Recursive directory traversal in a cluster

An iterator for traversing the target cluster tree, with the ability to accumulate state, typically in the form of a list of paths to tables.
Custom functions are called for the descendants of each node to accumulate state and select attributes and nodes for further traversal.

Specified as the WalkFolders function in FROM.

Returns a single State column with the same type as InitialState.

Required:

  1. Path: Path to the original directory.

Optional:

  1. InitialState (Persistable). The state must be of any serializable type (for example, Callable or Resource can't be used). By default, ListCreate(String) is used

Optional named:

  1. RootAttributes (String): Semicolon-separated string listing the desired meta attributes (for example, "schema;row_count"). "" by default.

  2. PreHandler: Lambda function called for the list of descendants of the current directory after the List operation (before resolving the links). Accepts a list of nodes, the current state, and the current traversal depth, returning the next state.

    Signature: (List<Struct<'Path':String, 'Type':String, 'Attributes':Yson>>, TypeOf(InitialState), Int32) -> TypeOf(InitialState)
    TypeOf(InitialState) is the returned type of InitialState.

    Default implementation: ($nodes, $state, $level) -> ($state)

  3. ResolveHandler: Lambda function called after PreHandler. Accepts a list of descendant links of the current directory, the current state, a list of requested attributes for the ancestor directory, and the current traversal depth.
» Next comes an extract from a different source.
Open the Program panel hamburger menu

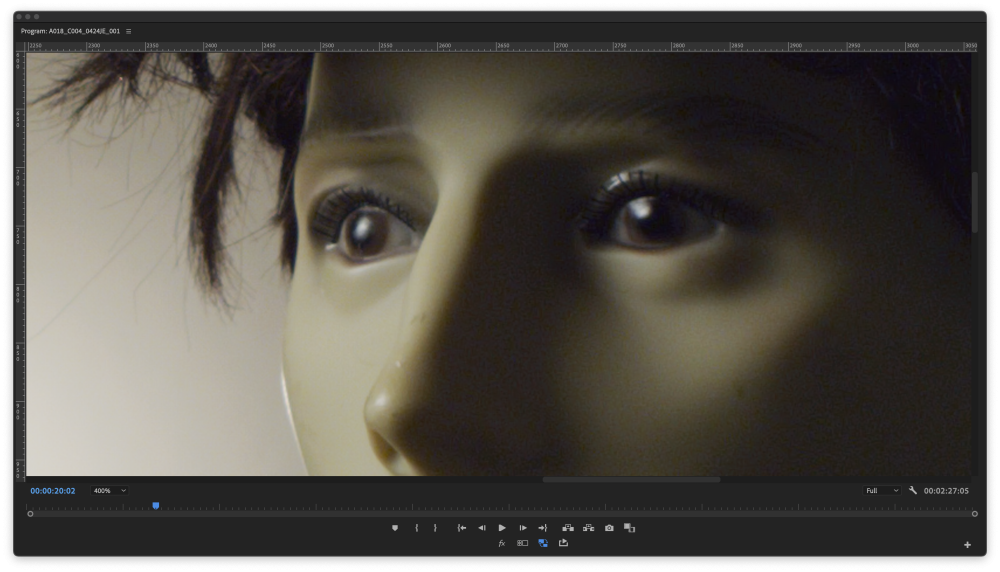point(128,31)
Returns Tuple<List<Tuple<String,String>>, TypeOf(InitialState)>, a tuple with a list of links to traverse with the requested meta attributes, along with the next state. If a link is broken, WalkFolders ignores it: you don't need to check for this in the handler

    Signature: (List<Struct<'Path':String, 'Type':String, 'Attributes':Yson>>, TypeOf(InitialState), List<String>, Int32) -> Tuple<List<Tuple<String,String>>, TypeOf(InitialState)>

    Default implementation:

    -- resolve each link, requesting the same attributes that we requested from their ancestor
    ($nodes, $state, $rootAttrList, $level) -> {
            $linksToVisit = ListMap($nodes, ($node) -> (($node.Path, $rootAttrList)));
            return ($linksToVisit, $state);
        }
    
  4. DiveHandler: Lambda function called after ResolveHandler. Accepts a list of descendant directories of the current directory, the current state, a list of requested attributes for the ancestor directory, and the current traversal depth. Returns Tuple<List<Tuple<String,String>>, TypeOf(InitialState)>, a tuple with a list of directories to traverse with the requested meta attributes after processing the current directory, along with the next state. The returned paths are queued for traversal.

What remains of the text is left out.